Given these possibilities, you can actually consume the result of the runtime execution in your transaction hook.

BlockHooks

The purpose of block hooks is to mutate and transform the global NetworkState. NetworkState is data that is immutable by transactions and is guaranteed to be the same for all transactions in any given block.

Between blocks, the BlockHooks are responsible to take the old network state and create the next one that will be provided to all transactions of the coming block. Examples of that could be incrementing the block height, providing the last block's state root and others.

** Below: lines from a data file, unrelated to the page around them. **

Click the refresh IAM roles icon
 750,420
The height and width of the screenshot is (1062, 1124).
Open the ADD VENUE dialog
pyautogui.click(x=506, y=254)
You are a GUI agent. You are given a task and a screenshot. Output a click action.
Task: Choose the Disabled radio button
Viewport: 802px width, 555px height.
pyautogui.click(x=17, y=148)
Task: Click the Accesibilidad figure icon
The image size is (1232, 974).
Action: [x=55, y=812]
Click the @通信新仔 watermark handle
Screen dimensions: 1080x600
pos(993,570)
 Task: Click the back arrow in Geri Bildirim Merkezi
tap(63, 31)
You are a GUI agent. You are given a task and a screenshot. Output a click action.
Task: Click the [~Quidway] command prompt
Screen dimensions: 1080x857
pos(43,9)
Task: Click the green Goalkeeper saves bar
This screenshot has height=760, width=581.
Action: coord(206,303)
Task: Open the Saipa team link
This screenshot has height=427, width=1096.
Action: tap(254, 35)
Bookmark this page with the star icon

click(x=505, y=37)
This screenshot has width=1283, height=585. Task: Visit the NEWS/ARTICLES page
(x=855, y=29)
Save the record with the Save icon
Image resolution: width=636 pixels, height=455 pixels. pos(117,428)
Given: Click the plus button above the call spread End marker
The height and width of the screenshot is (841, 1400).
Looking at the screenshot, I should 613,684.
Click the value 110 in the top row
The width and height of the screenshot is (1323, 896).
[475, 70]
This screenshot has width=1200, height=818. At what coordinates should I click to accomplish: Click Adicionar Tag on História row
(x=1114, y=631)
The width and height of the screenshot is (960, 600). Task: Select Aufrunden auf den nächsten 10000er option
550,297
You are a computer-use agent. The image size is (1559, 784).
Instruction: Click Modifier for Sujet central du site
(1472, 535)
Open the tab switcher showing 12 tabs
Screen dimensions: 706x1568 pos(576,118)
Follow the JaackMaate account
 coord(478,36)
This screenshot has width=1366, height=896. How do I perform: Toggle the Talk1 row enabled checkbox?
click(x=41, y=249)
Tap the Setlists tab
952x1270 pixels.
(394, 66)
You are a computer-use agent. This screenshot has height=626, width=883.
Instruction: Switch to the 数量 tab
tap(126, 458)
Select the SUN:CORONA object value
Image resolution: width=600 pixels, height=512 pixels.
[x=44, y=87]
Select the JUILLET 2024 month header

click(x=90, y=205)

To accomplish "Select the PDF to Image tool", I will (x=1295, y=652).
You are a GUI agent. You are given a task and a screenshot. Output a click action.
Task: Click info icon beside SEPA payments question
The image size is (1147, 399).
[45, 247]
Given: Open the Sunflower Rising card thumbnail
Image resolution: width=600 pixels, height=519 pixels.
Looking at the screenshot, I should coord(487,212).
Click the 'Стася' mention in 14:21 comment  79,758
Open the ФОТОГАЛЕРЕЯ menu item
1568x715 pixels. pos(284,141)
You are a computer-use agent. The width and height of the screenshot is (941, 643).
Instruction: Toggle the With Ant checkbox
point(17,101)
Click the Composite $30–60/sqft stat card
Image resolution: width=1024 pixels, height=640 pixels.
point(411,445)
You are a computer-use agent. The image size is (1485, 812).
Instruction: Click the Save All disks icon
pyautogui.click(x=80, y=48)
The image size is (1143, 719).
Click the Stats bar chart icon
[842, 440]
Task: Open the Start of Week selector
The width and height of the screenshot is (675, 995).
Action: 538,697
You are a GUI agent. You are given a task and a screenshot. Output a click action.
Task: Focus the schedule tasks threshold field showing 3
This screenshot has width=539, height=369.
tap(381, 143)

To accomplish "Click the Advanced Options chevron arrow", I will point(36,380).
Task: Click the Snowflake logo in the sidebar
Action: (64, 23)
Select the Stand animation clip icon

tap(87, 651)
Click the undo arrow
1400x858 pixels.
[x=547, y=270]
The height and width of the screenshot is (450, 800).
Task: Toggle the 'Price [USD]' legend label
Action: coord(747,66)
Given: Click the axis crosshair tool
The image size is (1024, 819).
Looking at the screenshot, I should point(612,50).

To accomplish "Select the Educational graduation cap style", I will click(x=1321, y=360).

Block Hooks extend the ProvableBlockHook class and offer two methods:

  • public beforeBlock(blockData: BeforeBlockParameters): NetworkState
  • public afterBlock(blockData: AfterBlockParameters): NetworkState

The provided arguments BeforeBlockParameters and AfterBlockParameters both hold:

  • state: BlockProverState;
  • networkState: The current active networkState, that should be used for transforming

Lifecycle

Block hooks have two methods that are execute at different points in the block lifecycle. afterBlock will be executed after a block is finished. beforeBlock builds on top of the result provided by the afterBlock hook and is execute right before the next block is processed.